INPUT FOR THIS TASK: Begin

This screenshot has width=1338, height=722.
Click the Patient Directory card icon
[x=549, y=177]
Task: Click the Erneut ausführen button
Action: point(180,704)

INPUT FOR THIS TASK: End

The material above needs to be copied out in full, exactly as given.

This screenshot has width=1338, height=722.
Click the Patient Directory card icon
[x=549, y=177]
Task: Click the Erneut ausführen button
Action: point(180,704)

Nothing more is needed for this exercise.